Zuvor hatte Rutte eine Krisensitzung seines Kabinetts geleitet, bei der der Entschluss erörtert worden war. Die Regierung hat im Parlament keine Mehrheit mehr, da sie wegen des Streits über Haushaltskürzungen im Zuge der Eurokrise nicht mehr von der rechtspopulistischen Partei für Freiheit von Geert Wilders unterstützt wird.

Am Wochenende waren die seit März andauernden Verhandlungen der Rutte-Regierung mit ihrem politischen Duldungspartner – der rechtspopulistischen Partei für die Freiheit PVV von Geert Wilders - gescheitert.

Ohne die Stimme der PVV kann das Kabinett den Haushalt aber nicht durch das Parlament bringen und auch keine anderen wichtigen Gesetze bestätigen lassen. Wilders hatte die geplanten Kürzungen des Haushalts zur Einhaltung des EU-Stabilitätspaktes strikt abgelehnt.

Neuwahlen könnten nach dem niederländischen Wahlrecht in etwa 80 Tagen stattfinden. Die Parteien haben dem Gesetz zufolge nach dem von der Königin akzeptierten Rücktritt der Regierung bis zu 40 Tage Zeit, um eine Kandidatenliste aufzustellen. "Unsere Hauptsorge besteht darin, auf dem Weg zu den Wahlen die Staatsfinanzen stabil zu halten“, sagte Wirtschaftsminister Maxime Verhagen via Twitter.

Wirtschaft in der Rezession

Die Niederlande haben vergleichsweise geringe Staatsschulden. Allerdings befindet sich die Wirtschaft in einer Rezession. Für 2012 wird mit einem Defizit von 4,6 Prozent gerechnet, was die in der EU erlaubten drei Prozent deutlich übersteigt.
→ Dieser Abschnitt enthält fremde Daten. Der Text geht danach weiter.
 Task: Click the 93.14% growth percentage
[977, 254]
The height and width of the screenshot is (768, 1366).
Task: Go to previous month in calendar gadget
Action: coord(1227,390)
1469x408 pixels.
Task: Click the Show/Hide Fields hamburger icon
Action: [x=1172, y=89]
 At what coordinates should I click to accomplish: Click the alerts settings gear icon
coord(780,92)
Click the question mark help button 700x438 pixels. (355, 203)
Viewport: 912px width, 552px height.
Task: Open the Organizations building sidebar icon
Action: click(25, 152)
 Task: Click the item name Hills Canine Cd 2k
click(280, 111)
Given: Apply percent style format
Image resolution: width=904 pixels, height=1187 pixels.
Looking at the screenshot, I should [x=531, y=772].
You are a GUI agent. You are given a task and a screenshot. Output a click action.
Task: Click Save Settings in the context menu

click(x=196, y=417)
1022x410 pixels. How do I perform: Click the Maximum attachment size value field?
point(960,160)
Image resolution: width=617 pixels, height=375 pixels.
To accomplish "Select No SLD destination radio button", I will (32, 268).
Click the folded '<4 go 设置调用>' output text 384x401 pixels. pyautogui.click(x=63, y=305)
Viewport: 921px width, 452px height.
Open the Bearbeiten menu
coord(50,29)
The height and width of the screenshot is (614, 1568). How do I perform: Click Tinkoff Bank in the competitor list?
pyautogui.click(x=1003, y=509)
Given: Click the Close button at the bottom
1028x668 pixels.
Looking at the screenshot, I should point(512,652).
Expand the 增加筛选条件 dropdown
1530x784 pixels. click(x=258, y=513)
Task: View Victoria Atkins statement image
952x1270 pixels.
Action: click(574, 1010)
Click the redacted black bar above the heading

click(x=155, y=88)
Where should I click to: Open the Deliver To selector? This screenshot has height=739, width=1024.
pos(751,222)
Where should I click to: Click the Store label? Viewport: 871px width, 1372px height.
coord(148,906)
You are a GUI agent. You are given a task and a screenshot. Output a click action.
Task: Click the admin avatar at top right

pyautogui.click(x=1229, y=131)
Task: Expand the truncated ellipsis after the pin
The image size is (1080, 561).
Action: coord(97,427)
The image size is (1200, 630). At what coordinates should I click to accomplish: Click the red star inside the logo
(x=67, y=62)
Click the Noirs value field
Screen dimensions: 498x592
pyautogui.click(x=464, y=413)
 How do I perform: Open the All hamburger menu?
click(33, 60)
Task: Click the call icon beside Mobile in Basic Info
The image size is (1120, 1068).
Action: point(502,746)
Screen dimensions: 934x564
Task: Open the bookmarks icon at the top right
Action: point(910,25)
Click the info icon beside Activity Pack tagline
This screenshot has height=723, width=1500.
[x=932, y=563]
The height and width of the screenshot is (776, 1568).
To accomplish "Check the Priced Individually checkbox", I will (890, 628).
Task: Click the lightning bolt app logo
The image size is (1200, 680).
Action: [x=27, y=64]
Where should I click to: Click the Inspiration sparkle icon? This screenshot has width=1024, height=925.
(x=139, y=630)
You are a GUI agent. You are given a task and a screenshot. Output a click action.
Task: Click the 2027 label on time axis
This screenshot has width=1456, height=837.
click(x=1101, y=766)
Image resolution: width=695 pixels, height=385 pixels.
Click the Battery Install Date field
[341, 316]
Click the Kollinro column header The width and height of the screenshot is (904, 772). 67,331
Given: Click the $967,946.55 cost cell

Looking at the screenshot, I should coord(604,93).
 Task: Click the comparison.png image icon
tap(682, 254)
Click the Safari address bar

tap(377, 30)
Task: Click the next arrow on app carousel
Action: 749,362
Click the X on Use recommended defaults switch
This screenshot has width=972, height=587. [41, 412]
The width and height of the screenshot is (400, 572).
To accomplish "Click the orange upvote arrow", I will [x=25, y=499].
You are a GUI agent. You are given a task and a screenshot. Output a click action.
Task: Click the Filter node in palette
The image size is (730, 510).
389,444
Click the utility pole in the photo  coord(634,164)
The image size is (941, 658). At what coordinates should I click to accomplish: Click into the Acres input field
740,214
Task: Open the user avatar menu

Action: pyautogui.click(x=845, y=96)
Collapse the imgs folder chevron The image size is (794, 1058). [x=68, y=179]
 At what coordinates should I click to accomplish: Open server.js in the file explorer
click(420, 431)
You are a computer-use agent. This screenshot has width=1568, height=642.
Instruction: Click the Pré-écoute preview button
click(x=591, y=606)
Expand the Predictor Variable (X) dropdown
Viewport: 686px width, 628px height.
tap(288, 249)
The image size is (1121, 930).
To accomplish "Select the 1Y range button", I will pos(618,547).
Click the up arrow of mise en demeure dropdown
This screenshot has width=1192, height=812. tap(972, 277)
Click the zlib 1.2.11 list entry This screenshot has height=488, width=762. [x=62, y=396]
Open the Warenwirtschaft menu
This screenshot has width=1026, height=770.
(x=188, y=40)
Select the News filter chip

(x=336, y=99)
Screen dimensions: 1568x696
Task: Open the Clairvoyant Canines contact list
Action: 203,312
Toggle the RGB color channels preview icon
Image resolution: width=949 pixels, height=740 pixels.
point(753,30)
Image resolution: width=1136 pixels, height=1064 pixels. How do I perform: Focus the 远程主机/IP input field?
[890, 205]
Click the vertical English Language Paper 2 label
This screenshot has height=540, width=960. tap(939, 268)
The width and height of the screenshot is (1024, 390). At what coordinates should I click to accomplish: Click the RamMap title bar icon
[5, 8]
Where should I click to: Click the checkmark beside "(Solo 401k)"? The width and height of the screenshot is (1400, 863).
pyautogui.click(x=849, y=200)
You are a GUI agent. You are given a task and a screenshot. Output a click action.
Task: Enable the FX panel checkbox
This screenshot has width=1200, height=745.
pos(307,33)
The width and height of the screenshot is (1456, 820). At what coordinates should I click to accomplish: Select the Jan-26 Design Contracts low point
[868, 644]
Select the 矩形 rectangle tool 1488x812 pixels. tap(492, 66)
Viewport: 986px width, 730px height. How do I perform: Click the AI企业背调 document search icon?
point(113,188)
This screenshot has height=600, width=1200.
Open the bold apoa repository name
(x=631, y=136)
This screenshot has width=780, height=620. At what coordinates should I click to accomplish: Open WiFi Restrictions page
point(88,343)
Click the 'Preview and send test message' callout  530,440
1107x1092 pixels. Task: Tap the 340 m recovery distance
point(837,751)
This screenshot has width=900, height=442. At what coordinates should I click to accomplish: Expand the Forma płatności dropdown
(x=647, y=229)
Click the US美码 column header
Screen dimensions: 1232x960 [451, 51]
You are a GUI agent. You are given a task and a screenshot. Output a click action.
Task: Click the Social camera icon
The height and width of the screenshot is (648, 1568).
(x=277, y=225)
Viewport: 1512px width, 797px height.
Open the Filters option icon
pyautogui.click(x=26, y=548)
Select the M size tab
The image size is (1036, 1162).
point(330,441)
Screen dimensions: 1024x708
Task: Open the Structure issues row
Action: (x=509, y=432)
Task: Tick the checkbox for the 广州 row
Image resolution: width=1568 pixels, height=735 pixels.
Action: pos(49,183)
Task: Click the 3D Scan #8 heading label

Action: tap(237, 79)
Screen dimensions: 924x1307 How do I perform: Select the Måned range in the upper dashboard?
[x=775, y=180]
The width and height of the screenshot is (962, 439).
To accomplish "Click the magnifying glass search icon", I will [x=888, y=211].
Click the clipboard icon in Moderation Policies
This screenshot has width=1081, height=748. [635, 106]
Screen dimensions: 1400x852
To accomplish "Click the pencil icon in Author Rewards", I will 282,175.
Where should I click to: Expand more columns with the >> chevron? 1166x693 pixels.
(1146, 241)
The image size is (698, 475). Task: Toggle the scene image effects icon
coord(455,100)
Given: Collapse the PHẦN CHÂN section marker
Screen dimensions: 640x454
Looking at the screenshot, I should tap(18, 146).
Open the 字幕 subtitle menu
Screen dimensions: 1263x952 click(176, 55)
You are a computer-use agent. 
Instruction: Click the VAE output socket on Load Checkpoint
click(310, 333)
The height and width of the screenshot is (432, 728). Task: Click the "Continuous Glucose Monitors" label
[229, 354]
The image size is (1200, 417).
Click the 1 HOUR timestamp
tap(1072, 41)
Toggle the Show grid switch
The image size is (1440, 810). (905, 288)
Die Opposition hat angekündigt, sie wolle gemeinsam mit Rutte einen Haushalt für 2013 aufstellen, allerdings nur, wenn er vorher zurücktrete.

Rutte hatte mit Wilders über ein Paket verhandelt, das Finanzhilfe für das Ausland drastisch gekürzt und eine schnellere Anhebung des Renteneintrittsalters von 65 auf 66 Jahre vorgesehen hätte. Wilders erklärte, die Rentner dürften nicht unter „den Diktatoren in Brüssel“ leiden.